● **Problem to solve**: Give the lines below again exactly, starting with the line that holds "You are a GUI" and going on through the line that holds "Task: Open the file".
______
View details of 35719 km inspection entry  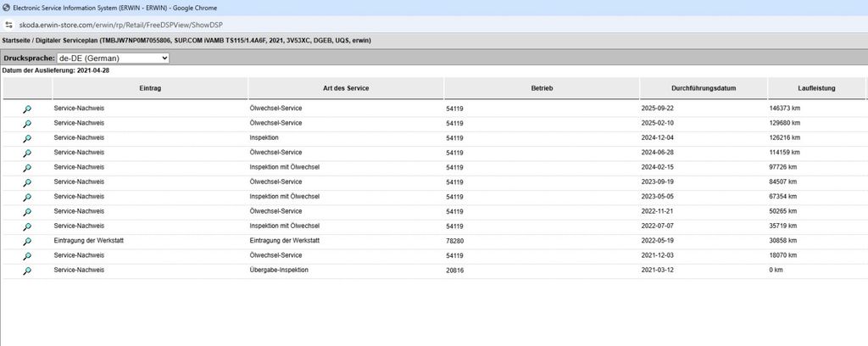click(x=27, y=226)
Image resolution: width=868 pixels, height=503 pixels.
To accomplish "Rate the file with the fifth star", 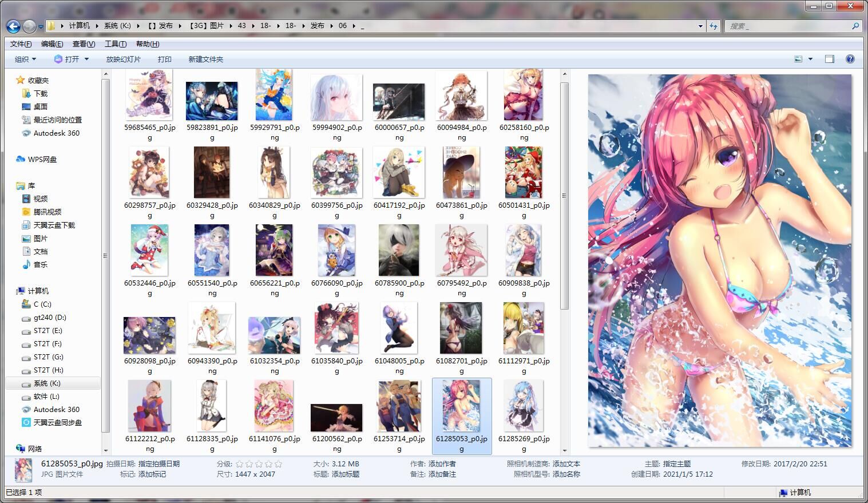I will click(x=278, y=464).

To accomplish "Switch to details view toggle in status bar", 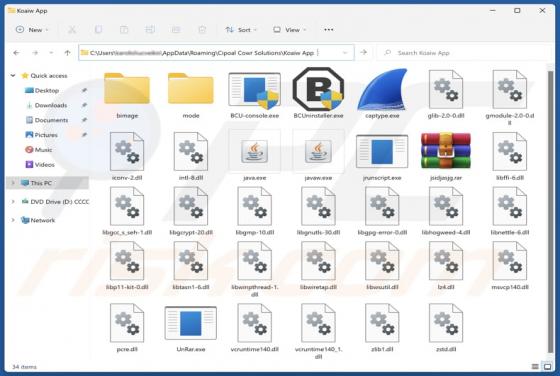I will point(535,366).
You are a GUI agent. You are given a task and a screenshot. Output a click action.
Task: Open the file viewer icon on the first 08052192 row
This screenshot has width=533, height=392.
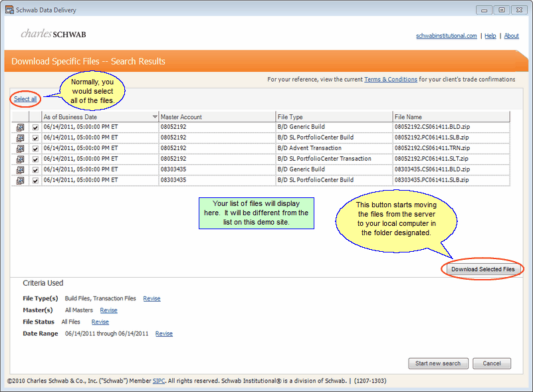pos(20,127)
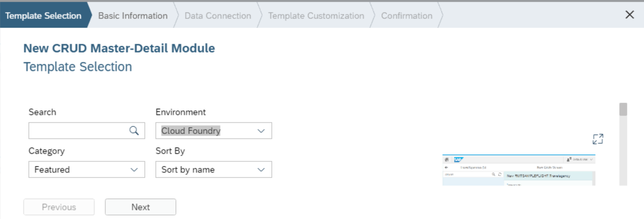Viewport: 644px width, 219px height.
Task: Open the Category dropdown set to Featured
Action: tap(87, 169)
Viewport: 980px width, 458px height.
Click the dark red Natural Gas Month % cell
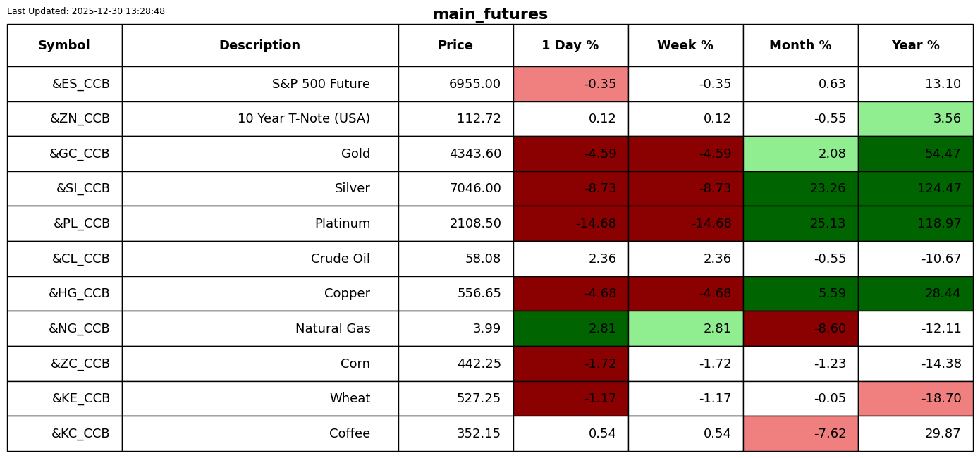800,328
______
● **Answer below**:
You are a GUI agent. You are given a task and a screenshot. Output a click action.
Task: Open the file viewer icon on the first 08052192 row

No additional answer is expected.